MEGAN CHORITZ reviews
Meet Nate – your stereotypical masculine man just trying to be better.
Even though the kinds of friends who recommended Nate sit on the very edge of the fringe, I was still unprepared for this original, uncomfortable, hilarious and thought-provoking piece of live performance, billed as stand-up, but definitely not that. In fact, there were times that I had to look away. And there were times that the laughter was so cruel it felt like pure, unadulterated bullying.
Nate is Natalie Palamides’ male persona, who drives onto stage on a mini motorbike. Dressed in an open lumberjack check bomber jacket, camo pants and massive black boots, with a black wig, moustache and chest hair. Under his sunglasses is a massive black eye. He/she is revolting. After doing a bunch of macho things; posturing, handing out beers, throwing a drawn penis-adorned wooden plank down, Nate takes on the audience. It is insidious and manipulative. And brilliant and terrifying. And it looks like the most natural thing in the whole world, until you see how carefully planned and constructed it is.
Violent, grotesque and hideously familiar
Everything that is toxic masculine behaviour is exposed. I don’t know how the live audience managed. I am not sure that they did. I hardly managed. This is violent, grotesque, deeply unsettling, borderline abusive (it is a very fine line), and an incredibly deep consideration of human behaviour.

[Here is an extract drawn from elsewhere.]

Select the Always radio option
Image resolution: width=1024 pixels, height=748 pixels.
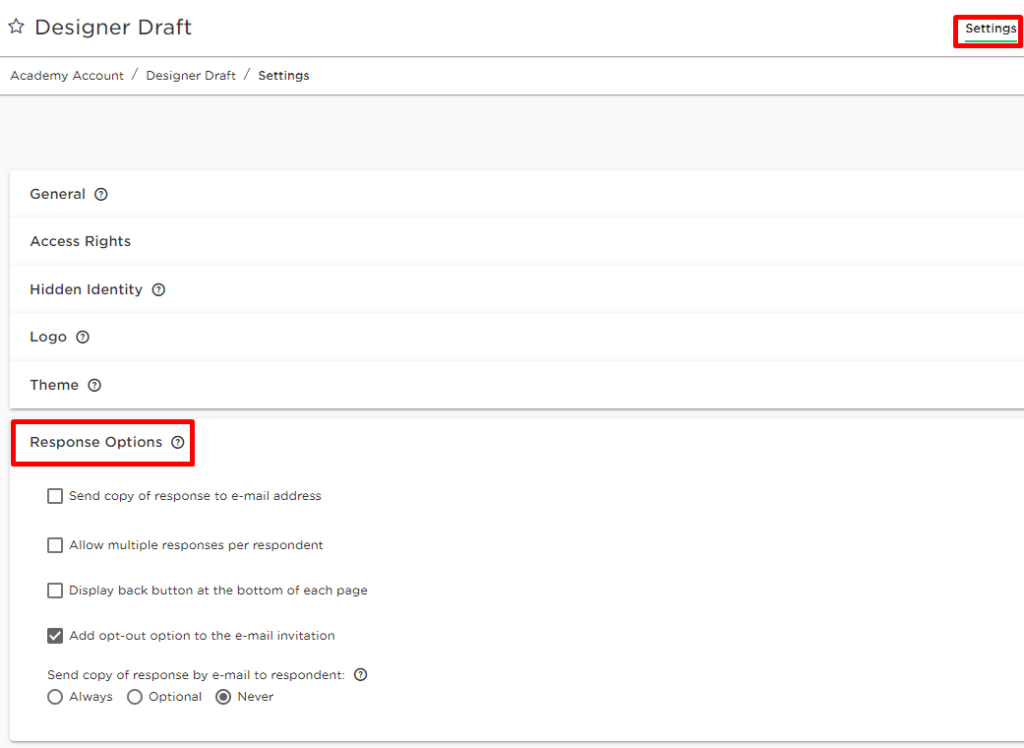click(55, 697)
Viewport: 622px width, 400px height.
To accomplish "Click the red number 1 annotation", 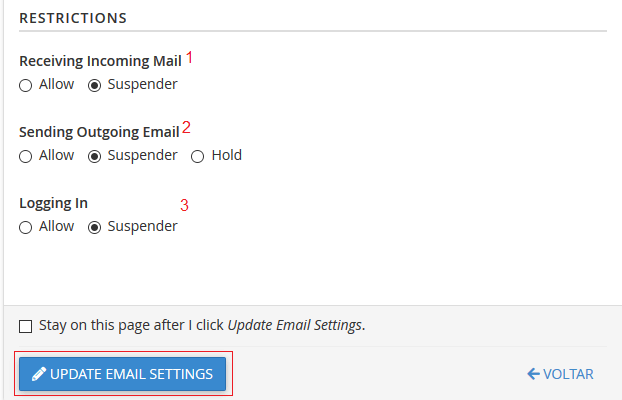I will (189, 58).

I know many who would not manage this. It is literally in-your-face. It is raw, mad, provocative, ugly and very, hideously familiar. The audience is not let off. The few audience members who end up on stage are put through the ringer and it is bad. Very bad. Inappropriately bad. Unforgivably bad. And yet, the whole issue of consent is dealt with right at the beginning. Nobody knows what they have signed up for, Nate is a loose canon and anything that can happen does.
Funny thing is, at the end I cried. I cried properly. I cried for men and women and myself. I cried for Natalie Palmides and for Nate and for the whole audience. Because even when this stuff is laugh-out-loud funny, it tears you to pieces, and reminds you how deep the shit we are in really is.
Don’t say I didn’t warn you, but Nate is compulsory viewing.